Document passage —
Timely Local Surveillance of Opioid-Related Deaths Using Medical Examiner Data - Multnomah County, Oregon

Tuesday, June 24, 2014: 10:30 AM
109, Nashville Convention Center
Maayan S Simckes , Multnomah County Health Department, Portland, OR
Amy D Sullivan , Multnomah County Health Department, Portland, OR
Jaime Walters , Multnomah County Health Department, Portland, OR

BACKGROUND:  Over the past two decades, opioid-related deaths (ORDs) have become an increasingly prominent public health issue in the United States. Local public health agencies continue to struggle with response and community-based interventions, partially due to a lack of reliable and up-to-date surveillance data for ORDs. National and state agencies can rely on delayed information to produce broader descriptive reports, but for effective and immediate response, local agencies require more timely surveillance tools like those used for syndromic surveillance of infectious disease. Multnomah County Health Department (MCHD) in Portland, Oregon, has historically relied on analysts to manually sort through ORD Medical Examiner (ME) cases in Excel, to produce ad hoc reports and respond to media requests. However, the acceptability of the system is low among MCHD staff, prompting an evaluation of the system and development of a more effective surveillance technique.

Source information —

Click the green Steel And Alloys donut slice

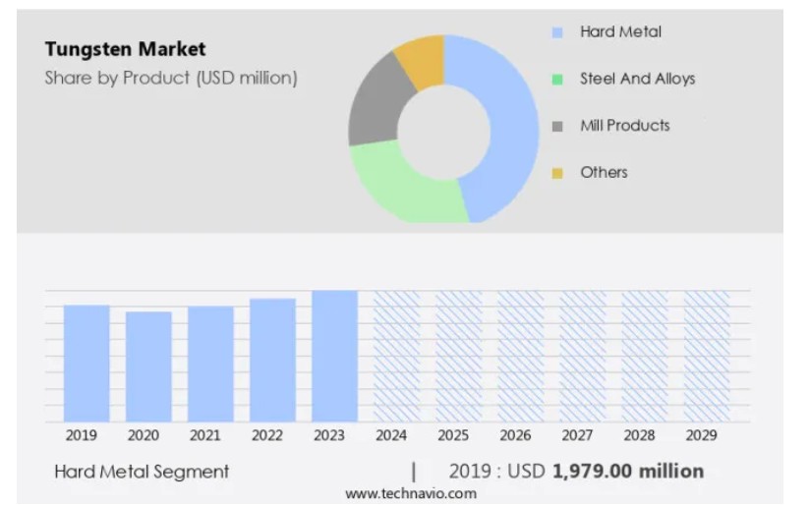coord(405,185)
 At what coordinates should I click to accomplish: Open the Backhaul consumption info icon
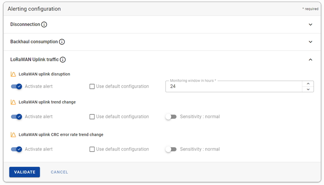tap(62, 42)
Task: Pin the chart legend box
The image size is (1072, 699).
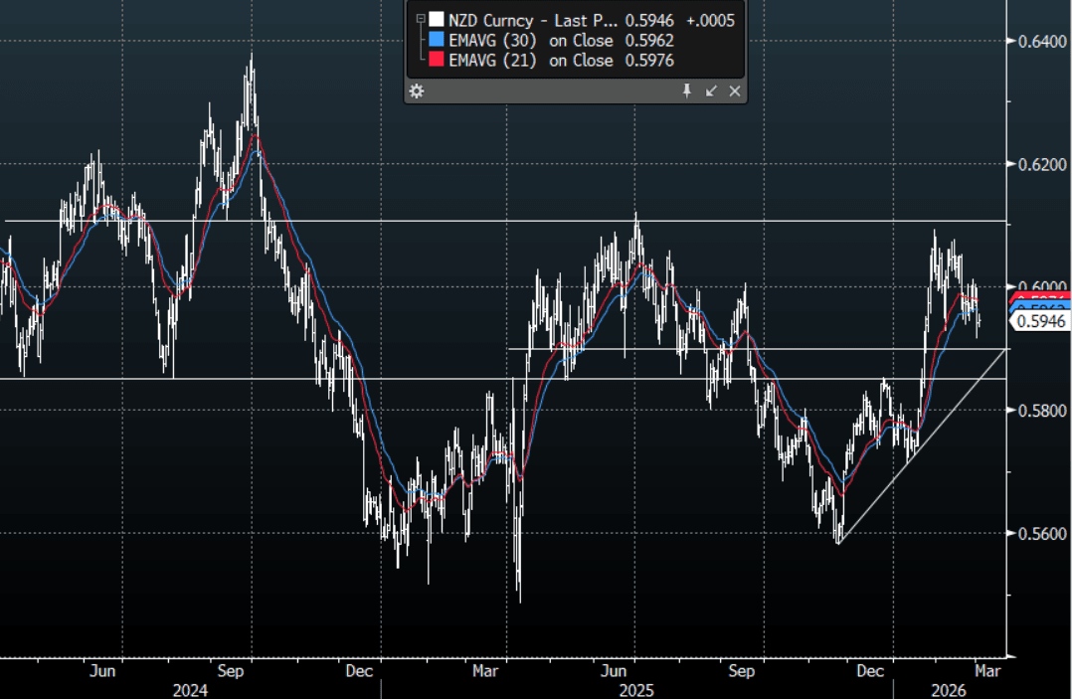Action: [686, 91]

Task details —
Copy out the full abstract on opioid-related death surveillance in Multnomah County, word for word from its title to its final sentence.

Answer box —
Timely Local Surveillance of Opioid-Related Deaths Using Medical Examiner Data - Multnomah County, Oregon

Tuesday, June 24, 2014: 10:30 AM
109, Nashville Convention Center
Maayan S Simckes , Multnomah County Health Department, Portland, OR
Amy D Sullivan , Multnomah County Health Department, Portland, OR
Jaime Walters , Multnomah County Health Department, Portland, OR

BACKGROUND:  Over the past two decades, opioid-related deaths (ORDs) have become an increasingly prominent public health issue in the United States. Local public health agencies continue to struggle with response and community-based interventions, partially due to a lack of reliable and up-to-date surveillance data for ORDs. National and state agencies can rely on delayed information to produce broader descriptive reports, but for effective and immediate response, local agencies require more timely surveillance tools like those used for syndromic surveillance of infectious disease. Multnomah County Health Department (MCHD) in Portland, Oregon, has historically relied on analysts to manually sort through ORD Medical Examiner (ME) cases in Excel, to produce ad hoc reports and respond to media requests. However, the acceptability of the system is low among MCHD staff, prompting an evaluation of the system and development of a more effective surveillance technique.